_Problem to work on:_
Among the entries below, please repeat exactly and only the lines from the line containing "Given: Like Staci Sprout's tweet" to the line containing "The height and width of the screenshot is (570, 803).", both lines included.

_Stored data entries:_

▼

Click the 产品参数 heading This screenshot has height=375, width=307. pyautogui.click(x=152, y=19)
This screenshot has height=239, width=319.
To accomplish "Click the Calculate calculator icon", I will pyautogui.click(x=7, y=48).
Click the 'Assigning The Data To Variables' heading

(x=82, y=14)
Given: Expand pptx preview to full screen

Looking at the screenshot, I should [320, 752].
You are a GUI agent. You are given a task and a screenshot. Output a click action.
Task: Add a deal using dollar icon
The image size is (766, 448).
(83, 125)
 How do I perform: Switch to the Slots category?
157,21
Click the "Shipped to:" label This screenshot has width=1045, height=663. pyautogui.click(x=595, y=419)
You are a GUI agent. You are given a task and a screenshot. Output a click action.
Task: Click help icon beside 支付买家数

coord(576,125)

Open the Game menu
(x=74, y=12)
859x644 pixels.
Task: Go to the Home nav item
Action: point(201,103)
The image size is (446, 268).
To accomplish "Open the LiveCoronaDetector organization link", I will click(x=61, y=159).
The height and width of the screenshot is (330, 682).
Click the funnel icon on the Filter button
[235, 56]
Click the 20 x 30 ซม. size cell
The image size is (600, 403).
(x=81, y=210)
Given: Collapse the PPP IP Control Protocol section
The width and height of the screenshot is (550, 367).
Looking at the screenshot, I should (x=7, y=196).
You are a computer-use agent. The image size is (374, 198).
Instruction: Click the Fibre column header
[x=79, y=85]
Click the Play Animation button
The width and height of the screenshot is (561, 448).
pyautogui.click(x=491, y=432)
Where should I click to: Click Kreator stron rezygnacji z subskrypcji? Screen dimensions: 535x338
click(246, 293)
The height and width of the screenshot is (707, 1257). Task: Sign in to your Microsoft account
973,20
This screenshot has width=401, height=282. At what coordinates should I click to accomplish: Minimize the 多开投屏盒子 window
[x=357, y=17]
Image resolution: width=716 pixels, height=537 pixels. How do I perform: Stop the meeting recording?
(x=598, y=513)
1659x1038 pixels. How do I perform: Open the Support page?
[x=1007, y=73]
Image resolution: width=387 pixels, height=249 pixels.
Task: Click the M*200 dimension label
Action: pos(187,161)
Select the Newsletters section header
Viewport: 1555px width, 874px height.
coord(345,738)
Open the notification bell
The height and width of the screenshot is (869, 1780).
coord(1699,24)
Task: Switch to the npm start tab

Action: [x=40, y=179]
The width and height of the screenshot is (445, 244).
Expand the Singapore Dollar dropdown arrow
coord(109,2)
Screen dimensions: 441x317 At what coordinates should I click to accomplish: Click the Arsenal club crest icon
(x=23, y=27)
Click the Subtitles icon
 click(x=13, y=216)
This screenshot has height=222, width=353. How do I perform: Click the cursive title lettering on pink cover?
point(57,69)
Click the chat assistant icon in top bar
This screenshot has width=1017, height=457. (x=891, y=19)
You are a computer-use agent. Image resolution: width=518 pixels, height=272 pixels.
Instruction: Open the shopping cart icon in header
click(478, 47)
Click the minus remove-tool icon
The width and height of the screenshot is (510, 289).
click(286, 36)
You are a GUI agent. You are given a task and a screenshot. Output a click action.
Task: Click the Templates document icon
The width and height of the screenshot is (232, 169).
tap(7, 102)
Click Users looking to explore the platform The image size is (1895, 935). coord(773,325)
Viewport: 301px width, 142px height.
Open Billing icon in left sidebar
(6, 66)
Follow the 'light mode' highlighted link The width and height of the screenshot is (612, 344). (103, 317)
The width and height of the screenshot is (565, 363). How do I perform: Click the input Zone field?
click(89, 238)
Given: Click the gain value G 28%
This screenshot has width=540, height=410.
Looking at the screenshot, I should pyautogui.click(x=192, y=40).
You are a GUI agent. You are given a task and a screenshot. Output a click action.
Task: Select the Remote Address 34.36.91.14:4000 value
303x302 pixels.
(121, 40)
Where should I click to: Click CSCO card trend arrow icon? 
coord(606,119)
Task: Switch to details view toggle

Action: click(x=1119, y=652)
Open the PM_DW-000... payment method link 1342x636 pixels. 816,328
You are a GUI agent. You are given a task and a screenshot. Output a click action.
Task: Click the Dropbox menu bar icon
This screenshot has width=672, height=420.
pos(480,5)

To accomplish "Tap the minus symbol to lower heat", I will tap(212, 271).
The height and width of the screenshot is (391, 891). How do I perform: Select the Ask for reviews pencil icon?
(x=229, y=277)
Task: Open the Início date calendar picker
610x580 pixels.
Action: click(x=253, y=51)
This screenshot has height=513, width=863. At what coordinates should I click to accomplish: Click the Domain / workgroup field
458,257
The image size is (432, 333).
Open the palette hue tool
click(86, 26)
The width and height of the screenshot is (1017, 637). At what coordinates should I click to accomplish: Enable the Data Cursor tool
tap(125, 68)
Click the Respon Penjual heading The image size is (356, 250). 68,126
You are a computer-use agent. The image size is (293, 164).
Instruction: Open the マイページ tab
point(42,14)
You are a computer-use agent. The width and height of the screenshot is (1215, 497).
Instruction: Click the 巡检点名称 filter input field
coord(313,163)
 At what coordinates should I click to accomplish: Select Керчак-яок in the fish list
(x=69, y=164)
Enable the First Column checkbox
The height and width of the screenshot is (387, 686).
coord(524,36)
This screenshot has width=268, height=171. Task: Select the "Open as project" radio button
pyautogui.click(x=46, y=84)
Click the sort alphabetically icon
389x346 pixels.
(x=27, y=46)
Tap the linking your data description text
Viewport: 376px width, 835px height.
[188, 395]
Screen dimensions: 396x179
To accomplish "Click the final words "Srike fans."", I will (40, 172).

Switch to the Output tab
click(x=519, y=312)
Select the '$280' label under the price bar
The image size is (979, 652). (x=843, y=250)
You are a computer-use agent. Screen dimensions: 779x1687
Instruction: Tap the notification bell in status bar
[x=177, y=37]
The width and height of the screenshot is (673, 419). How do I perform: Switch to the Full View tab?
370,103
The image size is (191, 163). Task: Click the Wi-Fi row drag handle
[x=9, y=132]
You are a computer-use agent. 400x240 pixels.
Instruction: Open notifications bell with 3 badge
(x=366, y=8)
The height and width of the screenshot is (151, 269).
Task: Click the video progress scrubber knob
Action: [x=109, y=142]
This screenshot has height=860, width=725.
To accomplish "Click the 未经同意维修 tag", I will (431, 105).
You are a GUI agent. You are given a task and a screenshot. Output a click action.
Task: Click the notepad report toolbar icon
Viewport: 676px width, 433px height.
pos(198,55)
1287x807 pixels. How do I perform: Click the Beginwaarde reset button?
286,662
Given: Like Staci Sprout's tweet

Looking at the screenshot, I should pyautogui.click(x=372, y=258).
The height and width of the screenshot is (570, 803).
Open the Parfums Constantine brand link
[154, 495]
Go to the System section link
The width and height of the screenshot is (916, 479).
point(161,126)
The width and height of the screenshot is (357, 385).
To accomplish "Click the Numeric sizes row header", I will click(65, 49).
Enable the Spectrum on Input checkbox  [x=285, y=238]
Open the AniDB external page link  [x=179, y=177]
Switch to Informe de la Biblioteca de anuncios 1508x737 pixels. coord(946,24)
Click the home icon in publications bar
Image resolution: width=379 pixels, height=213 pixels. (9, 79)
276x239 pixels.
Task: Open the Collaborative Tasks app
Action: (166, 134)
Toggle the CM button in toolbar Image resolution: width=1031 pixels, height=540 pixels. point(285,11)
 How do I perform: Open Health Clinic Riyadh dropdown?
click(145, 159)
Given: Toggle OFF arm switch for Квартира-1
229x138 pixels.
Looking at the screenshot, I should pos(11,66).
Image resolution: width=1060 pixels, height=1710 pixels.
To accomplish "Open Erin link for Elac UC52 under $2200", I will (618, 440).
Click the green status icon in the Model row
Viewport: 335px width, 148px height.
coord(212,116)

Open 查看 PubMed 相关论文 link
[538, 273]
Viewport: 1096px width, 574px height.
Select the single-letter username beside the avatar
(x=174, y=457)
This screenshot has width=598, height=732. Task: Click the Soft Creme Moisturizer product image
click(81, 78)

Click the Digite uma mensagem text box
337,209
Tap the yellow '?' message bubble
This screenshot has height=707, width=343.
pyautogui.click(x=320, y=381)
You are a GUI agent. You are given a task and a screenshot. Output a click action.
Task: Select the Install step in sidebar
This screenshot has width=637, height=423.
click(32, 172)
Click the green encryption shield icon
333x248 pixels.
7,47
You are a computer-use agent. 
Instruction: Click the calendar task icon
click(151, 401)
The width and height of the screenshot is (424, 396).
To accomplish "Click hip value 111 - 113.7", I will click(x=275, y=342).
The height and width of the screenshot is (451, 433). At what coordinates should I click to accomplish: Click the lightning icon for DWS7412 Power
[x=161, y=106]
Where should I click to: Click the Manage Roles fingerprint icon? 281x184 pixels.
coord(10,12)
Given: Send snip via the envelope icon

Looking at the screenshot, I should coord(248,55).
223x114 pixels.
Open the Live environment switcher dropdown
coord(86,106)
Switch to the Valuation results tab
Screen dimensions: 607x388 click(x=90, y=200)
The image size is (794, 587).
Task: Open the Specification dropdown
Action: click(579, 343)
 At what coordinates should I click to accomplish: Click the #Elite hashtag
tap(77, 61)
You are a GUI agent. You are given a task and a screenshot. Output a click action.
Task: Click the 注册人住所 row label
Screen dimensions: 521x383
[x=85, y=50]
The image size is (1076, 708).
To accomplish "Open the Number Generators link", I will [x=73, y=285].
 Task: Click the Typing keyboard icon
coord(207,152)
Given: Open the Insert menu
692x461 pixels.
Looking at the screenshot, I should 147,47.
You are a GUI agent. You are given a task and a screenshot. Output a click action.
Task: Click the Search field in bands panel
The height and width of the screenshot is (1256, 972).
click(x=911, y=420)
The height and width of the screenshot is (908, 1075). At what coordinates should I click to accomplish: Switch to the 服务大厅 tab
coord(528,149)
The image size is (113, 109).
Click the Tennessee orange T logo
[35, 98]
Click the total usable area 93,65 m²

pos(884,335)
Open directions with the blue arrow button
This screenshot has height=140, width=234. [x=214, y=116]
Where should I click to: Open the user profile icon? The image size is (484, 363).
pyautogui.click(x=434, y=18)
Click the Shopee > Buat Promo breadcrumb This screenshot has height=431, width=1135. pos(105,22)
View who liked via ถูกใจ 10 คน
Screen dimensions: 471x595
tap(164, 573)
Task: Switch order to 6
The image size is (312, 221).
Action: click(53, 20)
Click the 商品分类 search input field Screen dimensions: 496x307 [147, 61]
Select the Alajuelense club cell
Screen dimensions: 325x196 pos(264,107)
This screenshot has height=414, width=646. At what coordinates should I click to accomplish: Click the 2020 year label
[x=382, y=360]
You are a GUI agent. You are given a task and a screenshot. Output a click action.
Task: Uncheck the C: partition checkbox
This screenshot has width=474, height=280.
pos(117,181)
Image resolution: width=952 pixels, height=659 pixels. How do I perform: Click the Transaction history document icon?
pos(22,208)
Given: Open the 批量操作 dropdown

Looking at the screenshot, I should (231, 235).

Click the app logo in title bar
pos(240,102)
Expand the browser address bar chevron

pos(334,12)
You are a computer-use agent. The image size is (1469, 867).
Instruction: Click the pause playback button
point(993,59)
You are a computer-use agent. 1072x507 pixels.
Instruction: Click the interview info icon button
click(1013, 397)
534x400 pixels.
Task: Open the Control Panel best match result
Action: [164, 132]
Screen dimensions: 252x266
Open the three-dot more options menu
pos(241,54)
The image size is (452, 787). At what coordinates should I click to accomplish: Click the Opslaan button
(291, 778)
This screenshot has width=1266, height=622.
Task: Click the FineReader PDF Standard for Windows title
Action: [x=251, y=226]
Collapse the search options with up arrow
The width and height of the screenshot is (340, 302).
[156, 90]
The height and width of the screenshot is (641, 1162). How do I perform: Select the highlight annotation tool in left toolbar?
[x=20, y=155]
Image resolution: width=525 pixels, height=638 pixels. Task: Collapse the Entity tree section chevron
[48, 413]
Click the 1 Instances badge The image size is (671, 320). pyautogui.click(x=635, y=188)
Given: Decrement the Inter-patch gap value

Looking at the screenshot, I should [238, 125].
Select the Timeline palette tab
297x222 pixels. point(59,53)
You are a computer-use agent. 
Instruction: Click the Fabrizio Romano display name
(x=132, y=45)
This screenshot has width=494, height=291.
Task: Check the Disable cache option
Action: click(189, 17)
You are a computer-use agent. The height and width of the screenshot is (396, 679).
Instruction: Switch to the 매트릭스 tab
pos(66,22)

▲

_Result:_
Given: Like Staci Sprout's tweet

Looking at the screenshot, I should pyautogui.click(x=372, y=258).
The height and width of the screenshot is (570, 803).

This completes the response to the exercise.